Il Comitato Tecnico Scientifico ha suggerito all’esecutivo lo stop alle partite degli sport di contatto a livello amatoriale tra le misure da inserire nel nuovo DPCM.

Il provvedimento riguarderebbe il livello amatoriale di tutti gli sport di contatto, considerati potenziali focolai di contagio in assenza di dispositivi di protezione individuale per allenamenti e partite. Il perimetro delle categorie coinvolte va definito ancora con esattezza, ma è chiaro che c’è il rischio concreto di fermare l’attività di moltissimi club.
Il nodo è legato all’interpretazione del concetto di “sport amatoriale”: a stretti termini di legge l’unica categoria professionistica per status giuridico è la serie A, applicando in maniera rigida questo principio dovrebbero però restare attivi solo i campionati di calcio e basket in regime di legge 91, dunque l’interpretazione è ancora da definire.
Se però il criterio utilizzato fosse quello delle verifiche, gli attuali protocolli FIP prevedono controlli costanti solo per la serie A, dove da 10 giorni vige l’obbligo di tampone 48 ore prima di ogni partita, mentre per A2 e B c’è solo l’obbligo del test sierologico e del tampone prima dell’inizio dell’attività agonistica.

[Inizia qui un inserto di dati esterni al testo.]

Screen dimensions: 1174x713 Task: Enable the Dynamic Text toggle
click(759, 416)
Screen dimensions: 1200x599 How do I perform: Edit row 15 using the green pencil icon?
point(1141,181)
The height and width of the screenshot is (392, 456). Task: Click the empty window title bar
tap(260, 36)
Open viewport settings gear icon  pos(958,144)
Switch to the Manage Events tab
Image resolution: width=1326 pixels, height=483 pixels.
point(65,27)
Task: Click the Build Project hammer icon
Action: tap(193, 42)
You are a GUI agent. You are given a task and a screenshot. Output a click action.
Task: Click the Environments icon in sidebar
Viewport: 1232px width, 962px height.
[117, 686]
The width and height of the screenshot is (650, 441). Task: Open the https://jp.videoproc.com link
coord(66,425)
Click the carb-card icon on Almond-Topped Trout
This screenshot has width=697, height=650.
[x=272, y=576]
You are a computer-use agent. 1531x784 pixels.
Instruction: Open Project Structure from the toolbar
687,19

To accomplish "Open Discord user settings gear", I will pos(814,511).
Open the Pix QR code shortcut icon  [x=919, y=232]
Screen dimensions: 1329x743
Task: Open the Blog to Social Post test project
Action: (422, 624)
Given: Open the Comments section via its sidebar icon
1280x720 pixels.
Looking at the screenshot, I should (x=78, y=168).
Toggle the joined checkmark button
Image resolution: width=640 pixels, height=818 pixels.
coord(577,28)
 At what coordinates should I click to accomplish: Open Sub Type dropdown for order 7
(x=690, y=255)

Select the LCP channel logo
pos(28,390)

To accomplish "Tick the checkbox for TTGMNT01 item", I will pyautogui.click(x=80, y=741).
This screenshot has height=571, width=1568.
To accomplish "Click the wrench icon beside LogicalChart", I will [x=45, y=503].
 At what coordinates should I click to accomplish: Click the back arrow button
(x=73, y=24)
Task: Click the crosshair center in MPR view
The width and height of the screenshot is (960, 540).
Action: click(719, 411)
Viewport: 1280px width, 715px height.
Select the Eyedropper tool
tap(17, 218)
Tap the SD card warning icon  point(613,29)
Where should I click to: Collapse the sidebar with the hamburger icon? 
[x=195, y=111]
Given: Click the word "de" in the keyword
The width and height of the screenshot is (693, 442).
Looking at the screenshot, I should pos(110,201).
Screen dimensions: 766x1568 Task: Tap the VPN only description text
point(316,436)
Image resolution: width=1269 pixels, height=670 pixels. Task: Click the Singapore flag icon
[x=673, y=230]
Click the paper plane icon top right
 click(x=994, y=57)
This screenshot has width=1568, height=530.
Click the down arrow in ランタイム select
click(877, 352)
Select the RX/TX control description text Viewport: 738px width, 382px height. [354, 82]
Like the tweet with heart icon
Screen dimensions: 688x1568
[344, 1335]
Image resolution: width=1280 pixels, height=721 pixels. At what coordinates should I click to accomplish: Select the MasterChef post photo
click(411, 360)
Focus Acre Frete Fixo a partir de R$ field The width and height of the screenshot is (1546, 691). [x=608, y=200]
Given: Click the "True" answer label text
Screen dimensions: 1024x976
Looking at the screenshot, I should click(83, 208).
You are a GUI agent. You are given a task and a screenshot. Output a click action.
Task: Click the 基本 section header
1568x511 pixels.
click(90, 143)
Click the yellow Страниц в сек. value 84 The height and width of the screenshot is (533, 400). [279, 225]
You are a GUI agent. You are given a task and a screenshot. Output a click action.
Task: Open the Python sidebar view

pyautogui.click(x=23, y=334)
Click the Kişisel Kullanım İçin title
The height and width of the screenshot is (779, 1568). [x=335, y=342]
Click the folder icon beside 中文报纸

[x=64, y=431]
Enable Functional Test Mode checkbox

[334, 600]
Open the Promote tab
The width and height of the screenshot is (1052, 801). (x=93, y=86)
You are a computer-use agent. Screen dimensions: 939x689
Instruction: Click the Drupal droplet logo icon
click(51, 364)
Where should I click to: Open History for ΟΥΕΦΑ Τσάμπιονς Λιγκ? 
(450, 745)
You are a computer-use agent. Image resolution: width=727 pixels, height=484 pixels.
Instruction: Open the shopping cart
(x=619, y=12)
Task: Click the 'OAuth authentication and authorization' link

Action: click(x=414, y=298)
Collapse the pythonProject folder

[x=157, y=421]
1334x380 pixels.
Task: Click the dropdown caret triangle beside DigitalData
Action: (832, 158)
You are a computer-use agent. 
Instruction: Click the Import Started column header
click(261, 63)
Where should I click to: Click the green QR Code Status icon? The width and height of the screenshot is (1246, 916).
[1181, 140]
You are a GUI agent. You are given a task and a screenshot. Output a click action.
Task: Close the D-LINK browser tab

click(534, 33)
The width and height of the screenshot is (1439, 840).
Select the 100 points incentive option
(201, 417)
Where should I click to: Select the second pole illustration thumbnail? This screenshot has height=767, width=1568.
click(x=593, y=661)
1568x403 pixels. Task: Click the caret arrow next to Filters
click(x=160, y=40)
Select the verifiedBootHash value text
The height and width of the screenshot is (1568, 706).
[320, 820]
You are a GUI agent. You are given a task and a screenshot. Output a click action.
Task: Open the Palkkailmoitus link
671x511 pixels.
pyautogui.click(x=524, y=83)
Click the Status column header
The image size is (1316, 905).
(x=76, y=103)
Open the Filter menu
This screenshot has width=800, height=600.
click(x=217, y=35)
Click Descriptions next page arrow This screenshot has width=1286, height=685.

Qualora l’indicazione del CTS dovesse essere accolta in toto dal Governo, l’applicazione integrale significherebbe fermare in blocco tutta l’attività regionale dei campionati senior (C Gold, Silver, D, Promozione e Prima Divisione) e tutta l’attività giovanile maschile e femminile. Il blocco ipotizzato dal Governo cancellerebbe in poche ore mesi di lavoro per programmare la ripresa dell’attività, col punto interrogativo sull’effettiva disputa della stagione 2020/21 se lo stop si protraesse fino al termine dello stato di emergenza appena prolungato al 31 gennaio.